In 2018, I’m going to lose weight.
Come January, I’m going to quit smoking.
This New Year, I’m going to eat healthier.
New Year’s resolutions sound great when you share them with your friends and family. If you’re really serious about making some health-related changes, it’s time to bring in an expert: your primary care provider.
“Making a decision to improve your health is one step in the process,” said Aleea Maye, MD, a board-certified internist and adult psychiatrist at Greenbrier Medical Associates. “Making the right choices to help sustain that change is the next thing that happens. Talking to your doctor gives you the best chance for success.”
When it comes to your improving your health, who better to consult than someone who analyzes your vital signs and sees you for regular checkups? Perhaps the best resolution you should make is to get up-to-date with your cancer screenings. Or, maybe 2018 should be the year you get a better handle on controlling your blood pressure.

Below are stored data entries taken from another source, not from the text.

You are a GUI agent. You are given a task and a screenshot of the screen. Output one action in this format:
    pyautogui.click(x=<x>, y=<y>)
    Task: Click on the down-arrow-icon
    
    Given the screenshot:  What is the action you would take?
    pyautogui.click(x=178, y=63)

Doctors, such as Maye, have years of experience helping patients make better choices for their health. They’ve seen firsthand which strategies help people attain their goals. They also know which ones can set someone up for failure.
In Maye’s office, she has four guidelines for patients who want to make behavioral changes:
Keep it simple.
Big, lofty goals can set you up for defeat. Instead, think of small, concrete changes you can make to reach your goals.
So, instead of declaring: “I’m going to lose 100 pounds,” set your goal to lose two pounds in a month.
If you’re focusing on weight loss, avoid trying a fad diet. Focus on things you can change to lose weight. Cut out soda. Make a pact with yourself to eat three meals a day and never skip breakfast.
For adding exercise, resist the temptation to shoot for running a marathon, especially if you’re inactive. A more realistic goal is to exercise for 20 minutes, three days a week.
“Make your goal attainable,” Maye said.
Create a plan.
Once you have a realistic goal, come up with a plan to reach it.
“Change is hard,” Maye said. “Most people can’t maintain their changes beyond two months. Come up with a plan to make the changes easier to live with.”
Take smoking. You might have a quit date, but what happens next?
“You have to decide what you’re going to do instead of smoking,” Maye said. “Are you going to chew gum, keep sugar-free candies on hand or wear a nicotine patch? You need to have a plan.”
Friends, family and buddy groups can help hold you accountable and keep you motivated throughout the process of change.
“We are social creatures,” Maye said. “We tend to do better when we have the support of friends and family.”
This includes your health provider. “Set an appointment with your doctor,” Maye said. “They can help facilitate the change you want to make and help you maintain it.”
Relapse isn’t the end.
When stress or sadness enter our lives, it becomes extra hard to maintain healthy changes. Many people revert back to old habits. Just remember that the faster you stop engaging in the old behavior, the easier it will be to get back on track.
“The important thing to remember is that relapse isn’t a failure,” Maye said. “This is part of the process of change.”